* [AVAILABLE DATA]:

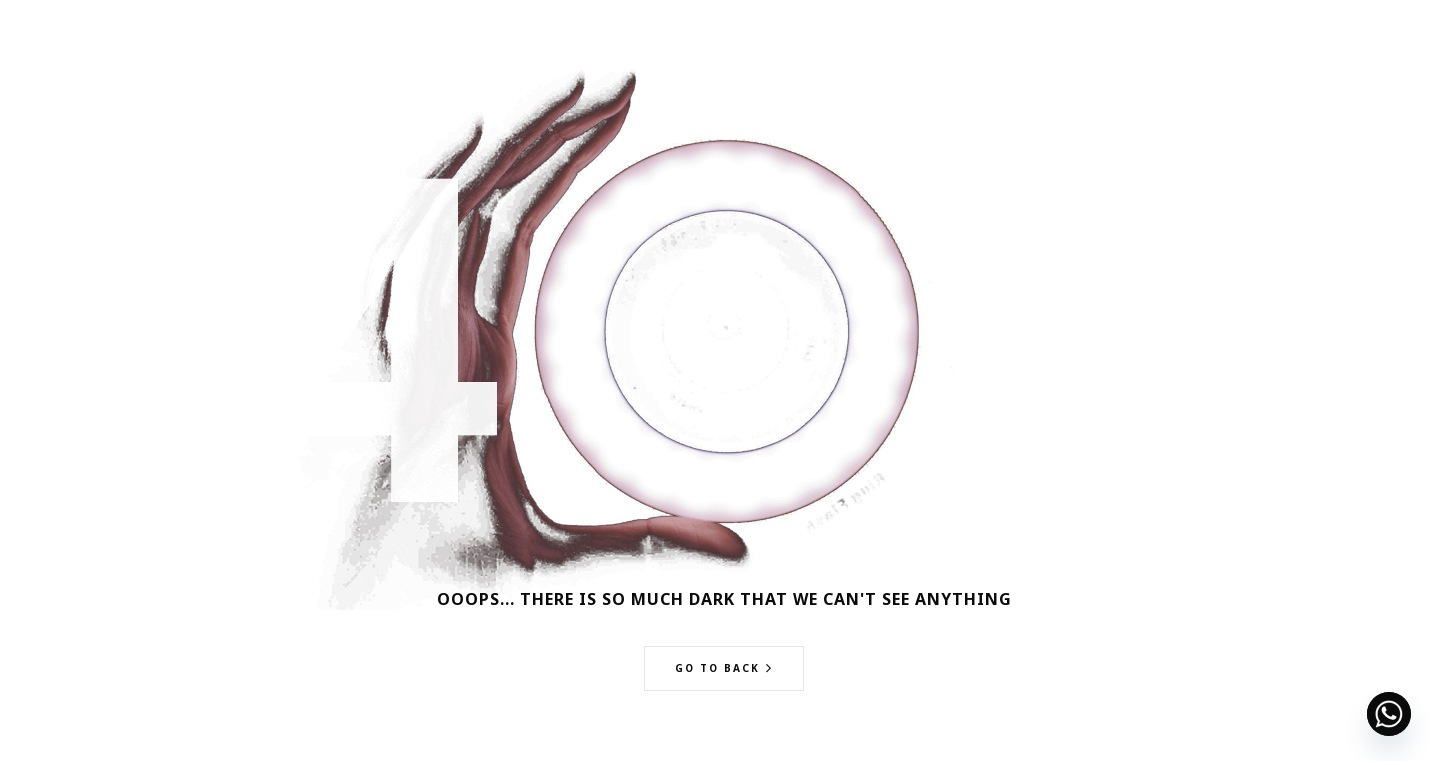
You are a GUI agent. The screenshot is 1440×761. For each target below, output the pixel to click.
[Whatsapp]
---
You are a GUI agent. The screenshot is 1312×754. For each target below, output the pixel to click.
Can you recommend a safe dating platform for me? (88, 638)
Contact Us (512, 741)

* [TASK]: Rewrite the part of the records that opens with the line containing "You are a GUI agent. The screenshot is 1312×754." and closes with the line containing "Contact Us (512, 741)", changing "safe" to "trusted" and leaving everything else the same. Give only those lines.

* [THE COMPLETED TASK]:
You are a GUI agent. The screenshot is 1312×754. For each target below, output the pixel to click.
Can you recommend a trusted dating platform for me? (88, 638)
Contact Us (512, 741)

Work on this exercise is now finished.